CHALLENGE A:
Do the following statements agree with the review discussion? Answer yes or no for each, and quote the words of the text that decide it.
(i) Substream and SubstreamHandle share a single state protected by a mutex.
(ii) Substream::poll_shutdown returns right away once it is called.
(iii) The commenter states that a maliciously formed ufrag / pass clearly causes panics within make_rtc_client.
CHALLENGE B: Copy out, word for word, the part of the review discussion that opens with the words containing "If the STUN" and closes with "be handled gracefully.".

SELECTED TEXT:
Since the ufrag / pass are provided by the remote peer, it could be possible to craft a payload such that we panic here

I don't see how specifically maliciously formed ufrag / pass can cause panics within make_rtc_client but definitely it generally contains unwrap and panics that should not be there, it needs to be changed and handle them 'gracefully'.

lexnv · 2026-05-19T14:07:19Z

If the STUN packet here is malformed, ICE / fingerprint missmatch we are also panicking

This expect doesn't make sense here. I'm sorry I didn't notice it before, it's entirely possible to receive a malformed message, which needs to be handled gracefully.

Move the FIN/FIN_ACK half-close handshake from `Substream::poll_shutdown` into `SubstreamHandle::poll_next` (`half_close`). Now there are two clear halves that can close separately. Both `poll_shutdown` and `Drop` go through the same path, so dropping a substream still produces a graceful FIN. Introduce a dedicated `State::Reset` variant (previously folded into `SendClosed`), also send `RESET_STREAM` to the peer when the FIN_ACK timeout expires, instead of silently transitioning to `FinAcked`. Clean up stale `SubstreamHandle` entries from `SubstreamHandleSet` when a channel is closed or an outbound write fails, so exhausted handles don't sit forever in the round-robin set.

Refactor the code to remove a channel writing messages to the same struct, and respect the spec by immediately replying with FIN_ACK after receiving a FIN instead of occasionally waiting 10 seconds and letting the remote reset the connection.

lexnv · 2026-05-21T13:10:03Z

The state management between Substream (object received by higher-level protocols) and SubstreamHandle polled on webrtc task is getting a bit too convoluted:

We share an state: Arc<Mutex<State>> between both objects

This is altered by SubstreamHandle::on_message to transition the state on FinAck and wake up the shutdown wakers. Similarly, transition into SendClosed on receiving Flag::StopSending and wake up the poll_write waker. And similar upon receiving ResetStream
Then the Substream::poll_write rejects any state thats not in State::Open with a brokek pipe error.
Substream::poll_shutdown returns pending until the state transitions into FinAck / Reset

We have a write_waker atomic waker registered by the poll_write

In combination with state mutex, it is effectively signaling a write error upon Flag::StopSending or Flag::ResetStream (broken pipe)

Source data:
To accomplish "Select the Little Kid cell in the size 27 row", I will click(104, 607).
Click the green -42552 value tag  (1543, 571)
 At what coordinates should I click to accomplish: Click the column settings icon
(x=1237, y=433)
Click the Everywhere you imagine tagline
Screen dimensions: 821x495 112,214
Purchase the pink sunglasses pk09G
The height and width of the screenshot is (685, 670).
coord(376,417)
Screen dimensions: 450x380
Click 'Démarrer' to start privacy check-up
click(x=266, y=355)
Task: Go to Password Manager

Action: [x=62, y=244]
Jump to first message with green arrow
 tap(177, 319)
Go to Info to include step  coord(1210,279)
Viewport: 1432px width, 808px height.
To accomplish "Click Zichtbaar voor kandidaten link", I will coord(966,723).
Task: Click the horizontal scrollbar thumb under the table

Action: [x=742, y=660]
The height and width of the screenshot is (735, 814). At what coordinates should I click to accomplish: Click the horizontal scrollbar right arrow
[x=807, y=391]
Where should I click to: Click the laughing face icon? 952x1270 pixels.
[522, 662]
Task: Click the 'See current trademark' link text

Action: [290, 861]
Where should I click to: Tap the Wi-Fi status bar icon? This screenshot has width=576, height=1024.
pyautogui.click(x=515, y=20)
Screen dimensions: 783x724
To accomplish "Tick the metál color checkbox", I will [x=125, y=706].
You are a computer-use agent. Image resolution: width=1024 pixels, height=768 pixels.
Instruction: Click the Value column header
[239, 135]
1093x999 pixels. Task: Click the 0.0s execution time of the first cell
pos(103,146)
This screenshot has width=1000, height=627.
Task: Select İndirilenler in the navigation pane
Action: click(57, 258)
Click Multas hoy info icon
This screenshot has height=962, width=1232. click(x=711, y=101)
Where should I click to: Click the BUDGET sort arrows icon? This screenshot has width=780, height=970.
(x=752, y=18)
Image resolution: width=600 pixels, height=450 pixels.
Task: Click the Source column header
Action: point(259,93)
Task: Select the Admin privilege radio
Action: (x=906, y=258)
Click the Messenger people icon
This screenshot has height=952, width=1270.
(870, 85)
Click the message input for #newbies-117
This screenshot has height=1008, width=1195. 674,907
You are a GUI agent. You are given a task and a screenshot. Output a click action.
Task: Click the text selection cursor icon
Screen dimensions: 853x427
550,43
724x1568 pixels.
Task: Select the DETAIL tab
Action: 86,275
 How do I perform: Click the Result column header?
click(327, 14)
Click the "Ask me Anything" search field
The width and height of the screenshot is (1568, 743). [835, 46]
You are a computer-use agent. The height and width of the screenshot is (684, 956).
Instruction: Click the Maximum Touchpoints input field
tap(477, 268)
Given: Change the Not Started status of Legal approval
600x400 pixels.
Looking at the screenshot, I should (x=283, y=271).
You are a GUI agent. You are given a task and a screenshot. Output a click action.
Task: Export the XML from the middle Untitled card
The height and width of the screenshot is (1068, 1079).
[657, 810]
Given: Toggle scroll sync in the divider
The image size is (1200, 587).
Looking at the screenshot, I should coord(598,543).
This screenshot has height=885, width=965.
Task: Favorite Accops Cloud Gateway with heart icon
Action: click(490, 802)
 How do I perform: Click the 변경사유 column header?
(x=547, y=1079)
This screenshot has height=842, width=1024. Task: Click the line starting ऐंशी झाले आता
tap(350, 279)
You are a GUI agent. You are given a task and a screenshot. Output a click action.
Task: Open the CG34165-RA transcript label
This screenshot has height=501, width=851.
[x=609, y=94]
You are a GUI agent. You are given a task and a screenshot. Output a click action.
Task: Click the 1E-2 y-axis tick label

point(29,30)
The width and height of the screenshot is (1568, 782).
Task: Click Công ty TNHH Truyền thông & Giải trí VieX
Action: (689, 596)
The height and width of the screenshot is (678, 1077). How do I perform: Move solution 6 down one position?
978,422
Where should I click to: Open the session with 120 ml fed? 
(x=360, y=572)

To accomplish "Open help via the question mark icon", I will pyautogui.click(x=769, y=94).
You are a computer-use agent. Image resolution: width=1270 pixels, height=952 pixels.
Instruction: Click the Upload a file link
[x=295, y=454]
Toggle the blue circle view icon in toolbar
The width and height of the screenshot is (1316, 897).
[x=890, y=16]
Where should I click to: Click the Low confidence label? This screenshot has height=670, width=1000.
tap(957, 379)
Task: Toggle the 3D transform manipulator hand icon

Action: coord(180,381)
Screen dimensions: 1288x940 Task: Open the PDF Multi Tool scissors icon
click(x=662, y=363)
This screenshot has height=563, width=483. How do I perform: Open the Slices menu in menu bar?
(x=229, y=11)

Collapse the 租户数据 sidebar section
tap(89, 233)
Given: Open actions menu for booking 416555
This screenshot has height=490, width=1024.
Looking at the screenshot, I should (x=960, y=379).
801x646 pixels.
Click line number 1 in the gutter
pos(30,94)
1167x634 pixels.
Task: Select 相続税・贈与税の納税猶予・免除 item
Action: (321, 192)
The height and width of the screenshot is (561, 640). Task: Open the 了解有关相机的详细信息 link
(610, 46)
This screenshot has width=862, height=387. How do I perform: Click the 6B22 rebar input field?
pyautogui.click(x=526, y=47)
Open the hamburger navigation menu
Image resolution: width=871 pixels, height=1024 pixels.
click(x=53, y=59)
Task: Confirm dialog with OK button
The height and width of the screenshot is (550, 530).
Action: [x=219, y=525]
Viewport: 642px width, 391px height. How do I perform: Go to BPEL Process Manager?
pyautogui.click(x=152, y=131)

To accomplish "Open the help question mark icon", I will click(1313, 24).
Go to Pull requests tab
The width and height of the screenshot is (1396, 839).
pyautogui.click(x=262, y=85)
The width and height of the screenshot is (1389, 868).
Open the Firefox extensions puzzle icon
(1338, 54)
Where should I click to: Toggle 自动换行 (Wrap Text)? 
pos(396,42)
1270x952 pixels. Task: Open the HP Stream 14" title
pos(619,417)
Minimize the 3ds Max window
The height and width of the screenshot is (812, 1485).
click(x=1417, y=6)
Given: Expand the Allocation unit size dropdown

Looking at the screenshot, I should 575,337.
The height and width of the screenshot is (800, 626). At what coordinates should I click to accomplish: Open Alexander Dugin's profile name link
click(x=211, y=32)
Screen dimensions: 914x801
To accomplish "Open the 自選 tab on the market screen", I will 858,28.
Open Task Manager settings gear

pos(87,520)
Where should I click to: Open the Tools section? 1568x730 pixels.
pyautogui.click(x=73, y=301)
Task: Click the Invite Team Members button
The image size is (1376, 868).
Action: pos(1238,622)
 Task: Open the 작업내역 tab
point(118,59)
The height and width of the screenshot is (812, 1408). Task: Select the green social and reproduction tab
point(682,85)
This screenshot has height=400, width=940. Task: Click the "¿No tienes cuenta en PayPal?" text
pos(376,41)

ANSWER A:
(i) Yes: "We share an state: Arc<Mutex<State>> between both objects"
(ii) No: "Substream::poll_shutdown returns pending until the state transitions into FinAck / Reset"
(iii) No: "I don't see how specifically maliciously formed ufrag / pass can cause panics within make_rtc_client"

ANSWER B:
If the STUN packet here is malformed, ICE / fingerprint missmatch we are also panicking

This expect doesn't make sense here. I'm sorry I didn't notice it before, it's entirely possible to receive a malformed message, which needs to be handled gracefully.